● Supplied records

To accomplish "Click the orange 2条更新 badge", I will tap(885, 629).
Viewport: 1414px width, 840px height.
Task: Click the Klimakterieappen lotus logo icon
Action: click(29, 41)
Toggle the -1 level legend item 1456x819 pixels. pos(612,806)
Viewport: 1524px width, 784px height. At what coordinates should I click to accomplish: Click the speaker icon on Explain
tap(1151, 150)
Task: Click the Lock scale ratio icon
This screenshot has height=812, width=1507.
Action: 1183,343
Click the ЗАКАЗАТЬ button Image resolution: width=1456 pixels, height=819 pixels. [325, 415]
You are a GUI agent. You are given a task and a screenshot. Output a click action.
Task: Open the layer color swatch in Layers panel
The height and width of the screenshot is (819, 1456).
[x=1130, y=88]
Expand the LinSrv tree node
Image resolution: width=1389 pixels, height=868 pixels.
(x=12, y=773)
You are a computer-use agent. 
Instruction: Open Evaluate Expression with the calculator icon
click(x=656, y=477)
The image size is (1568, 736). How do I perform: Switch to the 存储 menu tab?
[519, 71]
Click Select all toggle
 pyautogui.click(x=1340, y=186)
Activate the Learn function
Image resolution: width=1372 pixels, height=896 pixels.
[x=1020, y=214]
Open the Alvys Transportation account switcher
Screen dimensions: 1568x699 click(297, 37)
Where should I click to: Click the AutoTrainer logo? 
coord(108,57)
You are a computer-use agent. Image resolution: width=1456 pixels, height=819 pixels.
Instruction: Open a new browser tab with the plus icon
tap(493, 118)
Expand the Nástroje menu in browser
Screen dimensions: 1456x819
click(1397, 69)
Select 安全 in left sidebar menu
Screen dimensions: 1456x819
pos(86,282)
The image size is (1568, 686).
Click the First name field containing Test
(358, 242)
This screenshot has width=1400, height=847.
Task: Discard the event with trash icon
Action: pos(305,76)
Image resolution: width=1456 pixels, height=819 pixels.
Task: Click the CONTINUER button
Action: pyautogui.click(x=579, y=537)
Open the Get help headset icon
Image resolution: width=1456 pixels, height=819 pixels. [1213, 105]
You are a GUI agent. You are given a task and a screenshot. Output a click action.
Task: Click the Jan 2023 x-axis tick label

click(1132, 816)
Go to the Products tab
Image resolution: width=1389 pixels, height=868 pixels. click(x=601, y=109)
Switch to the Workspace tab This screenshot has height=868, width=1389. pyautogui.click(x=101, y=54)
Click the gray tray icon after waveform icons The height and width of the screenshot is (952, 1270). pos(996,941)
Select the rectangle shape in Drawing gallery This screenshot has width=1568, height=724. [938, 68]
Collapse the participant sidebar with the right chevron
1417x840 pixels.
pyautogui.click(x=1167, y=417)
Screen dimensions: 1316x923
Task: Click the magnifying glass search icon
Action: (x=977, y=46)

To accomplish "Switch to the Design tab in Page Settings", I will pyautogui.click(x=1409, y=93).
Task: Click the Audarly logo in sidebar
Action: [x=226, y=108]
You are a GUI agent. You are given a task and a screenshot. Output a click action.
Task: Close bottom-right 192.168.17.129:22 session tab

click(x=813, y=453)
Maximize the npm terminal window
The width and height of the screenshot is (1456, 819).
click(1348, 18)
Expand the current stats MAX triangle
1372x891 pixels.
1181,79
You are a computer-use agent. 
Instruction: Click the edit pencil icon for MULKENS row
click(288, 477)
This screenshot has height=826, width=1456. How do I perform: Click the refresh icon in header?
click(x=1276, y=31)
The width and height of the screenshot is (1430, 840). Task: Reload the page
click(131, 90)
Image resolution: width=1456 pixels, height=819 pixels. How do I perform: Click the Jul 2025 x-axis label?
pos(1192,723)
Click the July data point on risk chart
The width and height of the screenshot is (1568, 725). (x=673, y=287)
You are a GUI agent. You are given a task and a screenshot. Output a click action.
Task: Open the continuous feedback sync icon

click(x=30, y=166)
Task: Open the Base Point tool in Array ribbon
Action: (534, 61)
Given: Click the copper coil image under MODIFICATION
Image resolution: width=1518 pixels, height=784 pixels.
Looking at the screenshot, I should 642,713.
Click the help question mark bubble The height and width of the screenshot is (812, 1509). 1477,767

● Exercise
Each entry above needs to be retyped exactly as it appears.

● Reply
To accomplish "Click the orange 2条更新 badge", I will tap(885, 629).
Viewport: 1414px width, 840px height.
Task: Click the Klimakterieappen lotus logo icon
Action: click(29, 41)
Toggle the -1 level legend item 1456x819 pixels. pos(612,806)
Viewport: 1524px width, 784px height. At what coordinates should I click to accomplish: Click the speaker icon on Explain
tap(1151, 150)
Task: Click the Lock scale ratio icon
This screenshot has height=812, width=1507.
Action: 1183,343
Click the ЗАКАЗАТЬ button Image resolution: width=1456 pixels, height=819 pixels. [325, 415]
You are a GUI agent. You are given a task and a screenshot. Output a click action.
Task: Open the layer color swatch in Layers panel
The height and width of the screenshot is (819, 1456).
[x=1130, y=88]
Expand the LinSrv tree node
Image resolution: width=1389 pixels, height=868 pixels.
(x=12, y=773)
You are a computer-use agent. 
Instruction: Open Evaluate Expression with the calculator icon
click(x=656, y=477)
The image size is (1568, 736). How do I perform: Switch to the 存储 menu tab?
[519, 71]
Click Select all toggle
 pyautogui.click(x=1340, y=186)
Activate the Learn function
Image resolution: width=1372 pixels, height=896 pixels.
[x=1020, y=214]
Open the Alvys Transportation account switcher
Screen dimensions: 1568x699 click(297, 37)
Where should I click to: Click the AutoTrainer logo? 
coord(108,57)
You are a computer-use agent. Image resolution: width=1456 pixels, height=819 pixels.
Instruction: Open a new browser tab with the plus icon
tap(493, 118)
Expand the Nástroje menu in browser
Screen dimensions: 1456x819
click(1397, 69)
Select 安全 in left sidebar menu
Screen dimensions: 1456x819
pos(86,282)
The image size is (1568, 686).
Click the First name field containing Test
(358, 242)
This screenshot has width=1400, height=847.
Task: Discard the event with trash icon
Action: pos(305,76)
Image resolution: width=1456 pixels, height=819 pixels.
Task: Click the CONTINUER button
Action: pyautogui.click(x=579, y=537)
Open the Get help headset icon
Image resolution: width=1456 pixels, height=819 pixels. [1213, 105]
You are a GUI agent. You are given a task and a screenshot. Output a click action.
Task: Click the Jan 2023 x-axis tick label

click(1132, 816)
Go to the Products tab
Image resolution: width=1389 pixels, height=868 pixels. click(x=601, y=109)
Switch to the Workspace tab This screenshot has height=868, width=1389. pyautogui.click(x=101, y=54)
Click the gray tray icon after waveform icons The height and width of the screenshot is (952, 1270). pos(996,941)
Select the rectangle shape in Drawing gallery This screenshot has width=1568, height=724. [938, 68]
Collapse the participant sidebar with the right chevron
1417x840 pixels.
pyautogui.click(x=1167, y=417)
Screen dimensions: 1316x923
Task: Click the magnifying glass search icon
Action: (x=977, y=46)

To accomplish "Switch to the Design tab in Page Settings", I will pyautogui.click(x=1409, y=93).
Task: Click the Audarly logo in sidebar
Action: [x=226, y=108]
You are a GUI agent. You are given a task and a screenshot. Output a click action.
Task: Close bottom-right 192.168.17.129:22 session tab

click(x=813, y=453)
Maximize the npm terminal window
The width and height of the screenshot is (1456, 819).
click(1348, 18)
Expand the current stats MAX triangle
1372x891 pixels.
1181,79
You are a computer-use agent. 
Instruction: Click the edit pencil icon for MULKENS row
click(288, 477)
This screenshot has height=826, width=1456. How do I perform: Click the refresh icon in header?
click(x=1276, y=31)
The width and height of the screenshot is (1430, 840). Task: Reload the page
click(131, 90)
Image resolution: width=1456 pixels, height=819 pixels. How do I perform: Click the Jul 2025 x-axis label?
pos(1192,723)
Click the July data point on risk chart
The width and height of the screenshot is (1568, 725). (x=673, y=287)
You are a GUI agent. You are given a task and a screenshot. Output a click action.
Task: Open the continuous feedback sync icon

click(x=30, y=166)
Task: Open the Base Point tool in Array ribbon
Action: (534, 61)
Given: Click the copper coil image under MODIFICATION
Image resolution: width=1518 pixels, height=784 pixels.
Looking at the screenshot, I should 642,713.
Click the help question mark bubble The height and width of the screenshot is (812, 1509). 1477,767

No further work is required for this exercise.